Uno de los aspectos más notables de su carrera política es la oposición sincera a todo cuanto suponga una intervención militar en el extranjero, lo que, viniendo de alguien que acabará participando de un movimiento para el que la violencia es condición sine qua non ―en tanto que elemento redentor de la nación y acto de afirmación del individuo― y que tiene un afán inequívocamente imperialista, resulta, cuando menos, paradójico. Tras una experiencia traumática en la guerra, el Mosley político se muestra contrario al Tratado de Versalles, a la intervención en la Guerra Civil Rusa contra los bolcheviques, al apoyo al gobierno griego en la Guerra Greco-Turca y la ocupación de Irak. Asimismo, denuncia los excesos de los black and tans en Irlanda y sus métodos de tortura contra la población civil, creando una polémica sin precedentes que hará caer al gobierno de Lloyd George. Tampoco hay que engañarse: la ausencia de un discurso imperialista es poco meritoria teniendo en cuenta que el Reino Unido ya poseía un imperio. Su pretendido «pacifismo», por otra parte, no pudo ser más desafortunado, pues llamó a la paz cuando más necesaria fue la guerra, no dudando en condenar a toda Europa a la barbarie para así proteger a la juventud británica. Tampoco fue inocente su oposición a la abdicación de Enrique VIII tras su boda con Wallis Simpson en 1936, toda vez que este fue un prominente filonazi igualmente defensor de «la paz a cualquier precio» con Alemania.
British Union of Fascists
Tras su abandono del laborismo en 1931, el «campeón del nuevo socialismo joven» ―como llegó a ser llamado por la prensa― funda el New Party. Habiendo denunciado en múltiples ocasiones el anquilosamiento de los viejos partidos, Mosley toma la decisión de «pasar a la acción» ―idea recurrente en su discurso― cuando el Partido Laborista desiste en la idea de hacer la revolución en el contexto de la crisis del 29. Ese socialismo del que nunca dejó de hacer gala no es otra cosa que un «socialismo nacional» ―y viceversa― del que un Mosley pagado de sí mismo siempre se considerará creador.

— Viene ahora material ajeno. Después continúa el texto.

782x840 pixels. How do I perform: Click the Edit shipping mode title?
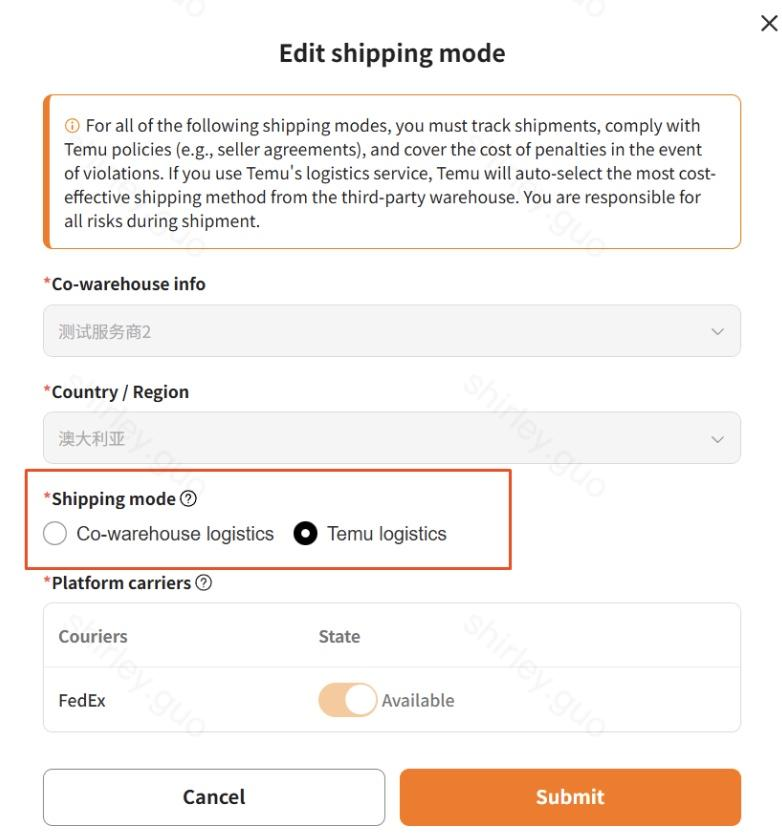pos(392,54)
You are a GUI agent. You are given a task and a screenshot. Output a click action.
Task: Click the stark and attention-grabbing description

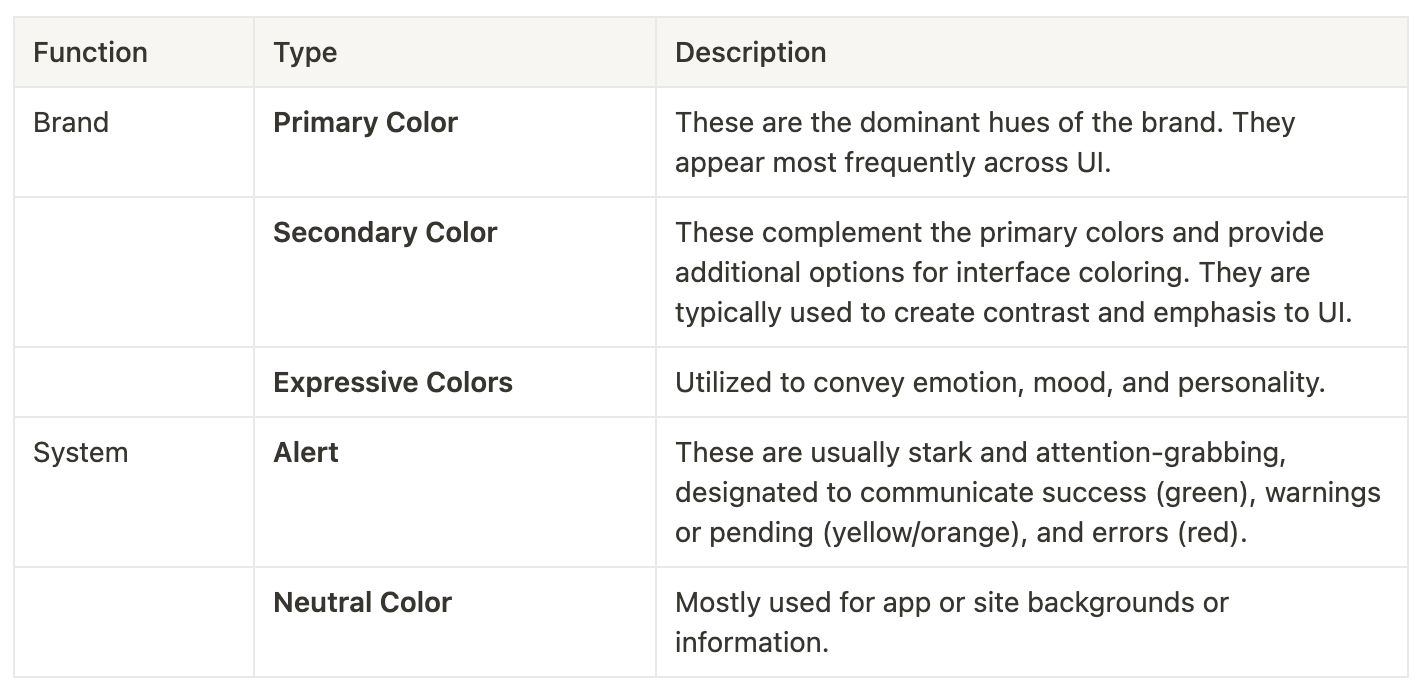tap(1028, 492)
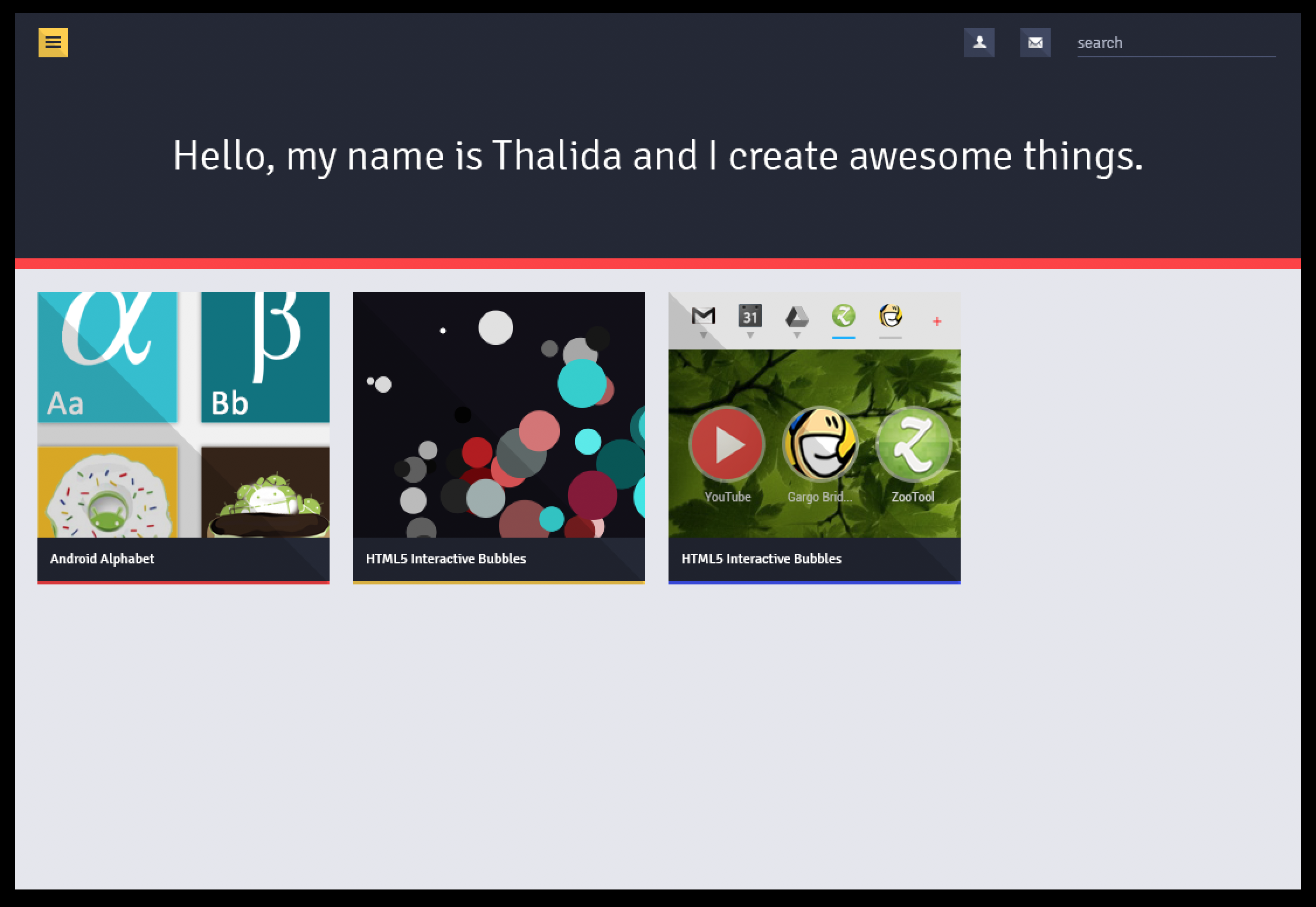This screenshot has height=907, width=1316.
Task: Click the user profile icon
Action: 979,43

El New Party afronta las elecciones de 1931 con un programa de profunda reforma política ―gobierno fuerte que supere la excesiva burocratización del sistema parlamentario―, aislacionismo económico, nacionalización de recursos, coberturas sociales y crecimiento en el marco de la Commonwealth. Los resultados distan de ser una victoria, pero son lo suficientemente abultados como para ahondar en el desplome de la izquierda y propiciar un gobierno de unidad nacional controlado de facto por los conservadores. Las acusaciones de traición por sus antiguos camaradas irán acompañadas de violencia física, algo que se convertirá en una parte inseparable de los mítines de Mosley hasta el fin de su carrera política. Ante este hecho, algunos miembros del partido presentan su dimisión dando lugar a una situación que, acompañada de la creciente afluencia de individuos de extrema derecha, obliga a un cambio radical en la organización.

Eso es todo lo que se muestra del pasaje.